### [Directions]
Copy, word for word, each line of the data below from the first through the line containing "The image size is (588, 410).", and stop there.

### [Input for this task]
********

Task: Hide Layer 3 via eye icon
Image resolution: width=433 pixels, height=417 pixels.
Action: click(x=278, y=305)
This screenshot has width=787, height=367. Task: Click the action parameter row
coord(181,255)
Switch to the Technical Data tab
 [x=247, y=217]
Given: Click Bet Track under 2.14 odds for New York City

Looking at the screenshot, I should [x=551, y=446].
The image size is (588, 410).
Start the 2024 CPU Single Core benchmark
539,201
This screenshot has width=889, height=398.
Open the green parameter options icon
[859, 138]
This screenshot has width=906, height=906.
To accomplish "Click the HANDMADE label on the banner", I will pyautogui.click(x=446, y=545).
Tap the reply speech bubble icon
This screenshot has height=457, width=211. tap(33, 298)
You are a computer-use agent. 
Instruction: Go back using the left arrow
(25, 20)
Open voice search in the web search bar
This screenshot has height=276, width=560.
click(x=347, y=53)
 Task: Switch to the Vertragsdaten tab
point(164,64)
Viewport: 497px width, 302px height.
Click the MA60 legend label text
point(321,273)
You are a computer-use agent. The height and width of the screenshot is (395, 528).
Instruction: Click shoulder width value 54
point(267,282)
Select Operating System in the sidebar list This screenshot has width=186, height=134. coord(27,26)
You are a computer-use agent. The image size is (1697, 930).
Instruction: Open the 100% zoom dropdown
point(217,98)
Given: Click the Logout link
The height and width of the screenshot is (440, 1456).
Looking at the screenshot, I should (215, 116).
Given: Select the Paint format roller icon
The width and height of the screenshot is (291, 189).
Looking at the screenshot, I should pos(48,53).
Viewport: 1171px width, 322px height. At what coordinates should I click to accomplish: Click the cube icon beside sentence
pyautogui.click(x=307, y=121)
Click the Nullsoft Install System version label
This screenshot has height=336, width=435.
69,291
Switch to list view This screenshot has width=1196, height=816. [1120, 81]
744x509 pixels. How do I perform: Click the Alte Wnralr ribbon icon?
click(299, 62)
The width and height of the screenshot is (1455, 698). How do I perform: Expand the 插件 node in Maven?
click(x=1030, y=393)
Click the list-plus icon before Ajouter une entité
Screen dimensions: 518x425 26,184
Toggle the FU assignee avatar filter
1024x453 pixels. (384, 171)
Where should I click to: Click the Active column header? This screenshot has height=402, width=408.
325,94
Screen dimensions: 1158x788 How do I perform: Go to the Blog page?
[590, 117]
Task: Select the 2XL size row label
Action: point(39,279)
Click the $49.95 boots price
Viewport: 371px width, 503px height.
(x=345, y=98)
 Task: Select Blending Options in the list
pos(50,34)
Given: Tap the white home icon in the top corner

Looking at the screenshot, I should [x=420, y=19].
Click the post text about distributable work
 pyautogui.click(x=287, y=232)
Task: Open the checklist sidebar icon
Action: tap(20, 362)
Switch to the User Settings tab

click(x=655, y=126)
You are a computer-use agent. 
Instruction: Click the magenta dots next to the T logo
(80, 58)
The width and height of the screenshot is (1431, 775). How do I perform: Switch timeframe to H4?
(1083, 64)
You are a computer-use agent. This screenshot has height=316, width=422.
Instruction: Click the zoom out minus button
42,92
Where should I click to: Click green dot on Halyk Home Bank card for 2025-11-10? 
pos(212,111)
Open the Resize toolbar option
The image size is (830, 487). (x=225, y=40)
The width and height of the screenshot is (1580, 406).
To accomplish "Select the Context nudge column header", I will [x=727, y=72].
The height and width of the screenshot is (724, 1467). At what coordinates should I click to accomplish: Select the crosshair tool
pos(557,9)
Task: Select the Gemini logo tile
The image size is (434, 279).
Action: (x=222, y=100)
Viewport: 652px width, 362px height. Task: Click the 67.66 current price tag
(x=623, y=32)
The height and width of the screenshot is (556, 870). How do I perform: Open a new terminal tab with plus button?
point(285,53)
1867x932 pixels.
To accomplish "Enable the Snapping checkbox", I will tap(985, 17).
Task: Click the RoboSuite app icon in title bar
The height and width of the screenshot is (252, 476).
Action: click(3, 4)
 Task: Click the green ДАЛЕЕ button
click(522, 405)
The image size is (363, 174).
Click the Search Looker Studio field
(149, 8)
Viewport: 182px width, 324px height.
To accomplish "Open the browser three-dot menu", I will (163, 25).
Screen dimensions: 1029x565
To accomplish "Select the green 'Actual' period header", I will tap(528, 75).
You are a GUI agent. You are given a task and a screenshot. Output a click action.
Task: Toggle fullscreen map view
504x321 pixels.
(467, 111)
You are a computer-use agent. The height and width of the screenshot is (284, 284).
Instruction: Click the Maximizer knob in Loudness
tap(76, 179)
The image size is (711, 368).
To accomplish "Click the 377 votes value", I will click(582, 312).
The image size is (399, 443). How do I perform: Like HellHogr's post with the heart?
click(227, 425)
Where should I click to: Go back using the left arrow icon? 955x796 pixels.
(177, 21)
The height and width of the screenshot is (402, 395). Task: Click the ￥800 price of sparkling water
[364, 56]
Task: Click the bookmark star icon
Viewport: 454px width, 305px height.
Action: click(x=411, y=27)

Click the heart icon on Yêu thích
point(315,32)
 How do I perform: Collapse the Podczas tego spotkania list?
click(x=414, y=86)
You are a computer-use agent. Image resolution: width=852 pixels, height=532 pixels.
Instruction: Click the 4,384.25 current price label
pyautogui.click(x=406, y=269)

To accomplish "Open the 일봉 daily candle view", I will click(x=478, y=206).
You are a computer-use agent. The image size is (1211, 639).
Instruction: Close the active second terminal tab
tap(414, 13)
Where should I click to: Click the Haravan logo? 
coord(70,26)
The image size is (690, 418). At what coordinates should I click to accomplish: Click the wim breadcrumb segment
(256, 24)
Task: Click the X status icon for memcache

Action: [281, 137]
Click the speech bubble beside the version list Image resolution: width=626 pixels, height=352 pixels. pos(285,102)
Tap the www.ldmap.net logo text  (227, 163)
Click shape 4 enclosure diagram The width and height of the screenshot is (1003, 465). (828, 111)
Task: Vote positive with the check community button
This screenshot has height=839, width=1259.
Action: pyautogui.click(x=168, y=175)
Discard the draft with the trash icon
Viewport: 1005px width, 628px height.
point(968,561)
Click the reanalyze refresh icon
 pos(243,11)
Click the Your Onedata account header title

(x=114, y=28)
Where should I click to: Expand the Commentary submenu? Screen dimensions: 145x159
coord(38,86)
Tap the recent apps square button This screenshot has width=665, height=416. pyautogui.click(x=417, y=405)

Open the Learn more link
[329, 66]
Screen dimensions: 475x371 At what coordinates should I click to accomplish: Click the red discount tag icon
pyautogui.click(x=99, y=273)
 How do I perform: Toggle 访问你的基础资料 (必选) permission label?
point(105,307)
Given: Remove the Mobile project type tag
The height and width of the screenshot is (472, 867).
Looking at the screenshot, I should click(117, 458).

********

### [Output of the exercise]
Task: Hide Layer 3 via eye icon
Image resolution: width=433 pixels, height=417 pixels.
Action: click(x=278, y=305)
This screenshot has width=787, height=367. Task: Click the action parameter row
coord(181,255)
Switch to the Technical Data tab
 [x=247, y=217]
Given: Click Bet Track under 2.14 odds for New York City

Looking at the screenshot, I should [x=551, y=446].
The image size is (588, 410).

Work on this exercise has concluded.